A manned mission to Mars would be an expensive endeavor, in large part because of how long the trip would take and all the variables to manage in the name of the crew’s safety. For instance, NASA’s two primarily spacecraft propulsion methodologies are effectively the same as everyone else’s: chemical and electrical (solar) propulsion. Each have their drawbacks. Chemical propulsion (think rocket engines) require a massive amount of fuel, creating a complex algebraic equation for each launch: the further you hope to go, the more fuel you need to carry, the more fuel you need to carry, the heavier the spacecraft, the heavier the spacecraft, the more fuel you need to carry… and so forth. Because of this, it’s likely that a manned mission to Mars would involve launching fuel storage at the planet in advance of the mission’s arrival, giving astronauts a chance to refuel before heading back home.

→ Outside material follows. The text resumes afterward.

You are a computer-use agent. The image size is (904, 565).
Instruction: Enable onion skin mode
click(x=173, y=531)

The massive orange fuel tank the Space Shuttle carried was used only to provide fuel to the Shuttle’s three chemical propellent engines through launch alone. (NASA)

The alternative, often used on satellites and unmanned spacecraft, is solar electrical power. The problem is, these spacecraft can travel far distances on extremely low levels of fuel, but they travel far too slowly to be a reasonable approach to manned space travel. The options, then, seem to be carrying tons of fuel for an inefficient power plant that can get humans to Mars fairly quickly, or carry tons of food and water to sustain a crew on an extremely long duration solar fueled trip.

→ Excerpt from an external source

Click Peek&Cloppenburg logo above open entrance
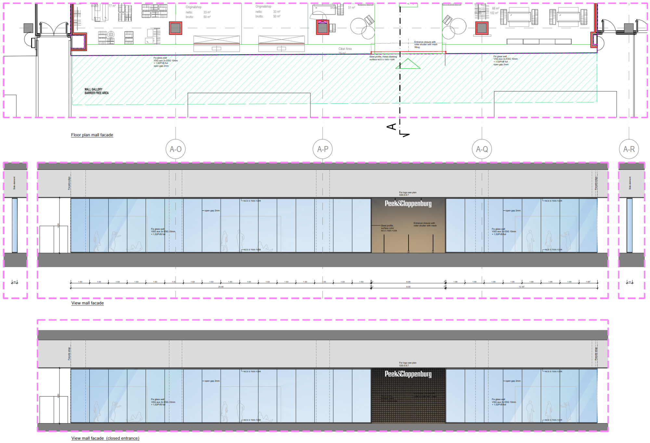The image size is (650, 443). tap(408, 204)
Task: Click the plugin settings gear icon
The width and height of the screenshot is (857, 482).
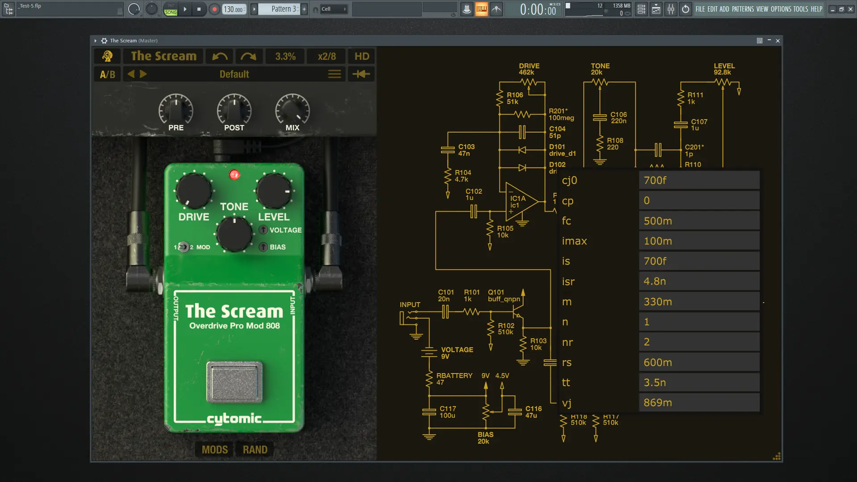Action: point(104,41)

A chemical system has tremendous thrust force, but low miles per gallon, and you can only carry enough propellant to thrust for minutes,” Jeff Sheehy, chief engineer of NASA’s Space Technology Mission Directorate, explained. “A solar electric system has very low thrust force, but very high miles per gallon, and you can carry enough fuel to thrust for years.”

There is, however, one more option… one that would require very little fuel compared to chemical rockets, but still reach the Red planet significantly faster than current projections. Where can one find this miraculous technology? Well, sitting on NASA’s shelf for the past forty or so years…

Back in the 50’s and 60’s, NASA devoted considerable resources to the development of a nuclear propulsion system that could be used in spacecraft. This nuclear thermal propulsion (NTP) proved possible, but at the time, there were a number of technological limits to what we were capable of managing in a safe way, and further, there didn’t seem to be sufficient interest in deep space exploration to warrant the continued effort. By the 1970s, when the NTP was being shelved, the American public had already lost interest in the Apollo missions. The space race was over, and America was just beginning to settle in for another fifty (plus) years of never venturing further than a few miles from our planet’s surface.

Now, though, many of those technological hurdles are no longer as daunting, and perhaps more importantly, public interest in manned space travel is once again beginning to grow.

I mean the desire has always been there,” Sheehy said, “but the push or the emphasis that NASA has had for the last few years about developing that capability—that has renewed the interest in NTP as an option.”